--- WORK TO COMPLETE ---
Copy out the lines below word for word, leaving out the pictures.

--- EXERCISE INPUTS ---
==========
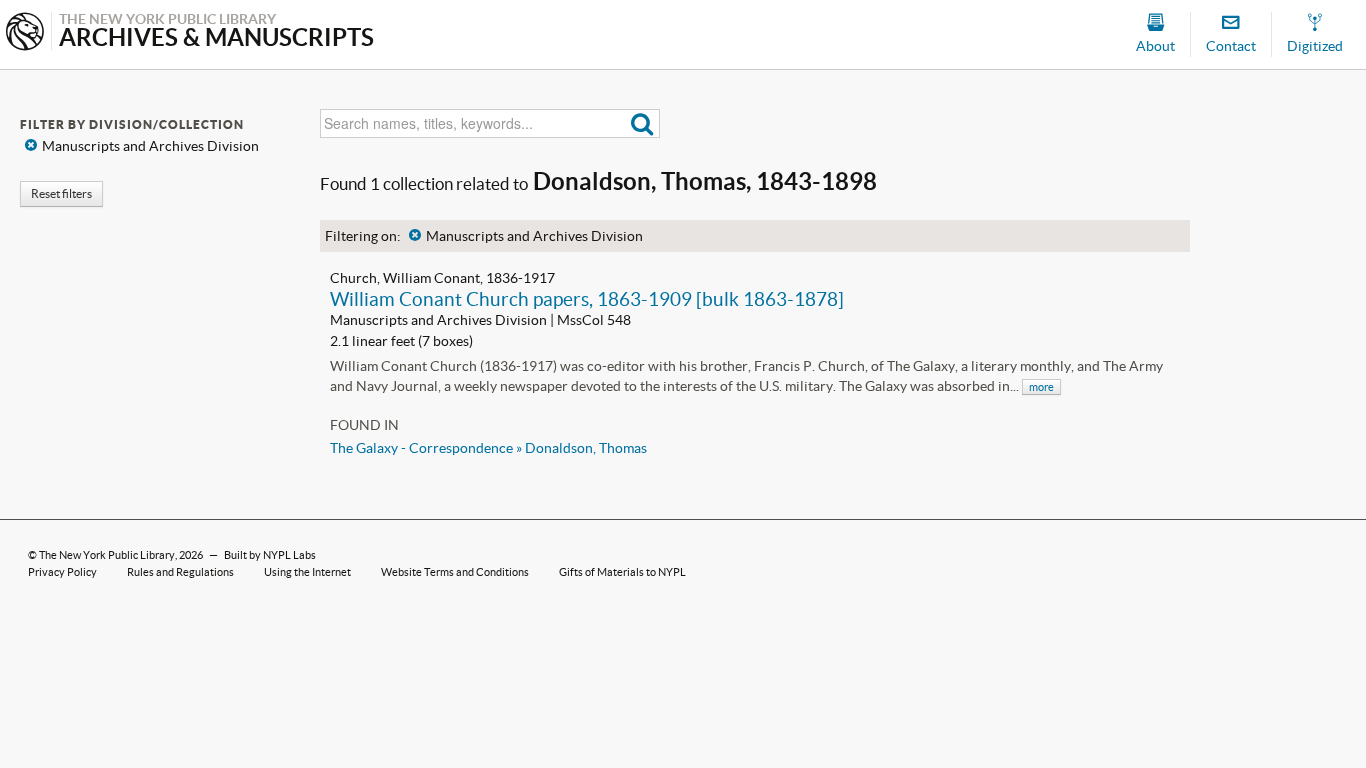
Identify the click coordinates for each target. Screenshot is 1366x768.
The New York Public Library (107, 555)
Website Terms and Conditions (455, 572)
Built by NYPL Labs (270, 555)
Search (642, 123)
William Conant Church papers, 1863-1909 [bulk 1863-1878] (587, 299)
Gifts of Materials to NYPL (622, 572)
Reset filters (61, 193)
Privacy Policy (62, 572)
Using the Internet (307, 572)
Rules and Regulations (180, 572)
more (1041, 387)
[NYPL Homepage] (25, 33)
==========
--- SOLUTION FOR THIS PROBLEM ---
Identify the click coordinates for each target. Screenshot is 1366x768.
The New York Public Library (107, 555)
Website Terms and Conditions (455, 572)
Built by NYPL Labs (270, 555)
Search (642, 123)
William Conant Church papers, 1863-1909 [bulk 1863-1878] (587, 299)
Gifts of Materials to NYPL (622, 572)
Reset filters (61, 193)
Privacy Policy (62, 572)
Using the Internet (307, 572)
Rules and Regulations (180, 572)
more (1041, 387)
[NYPL Homepage] (25, 33)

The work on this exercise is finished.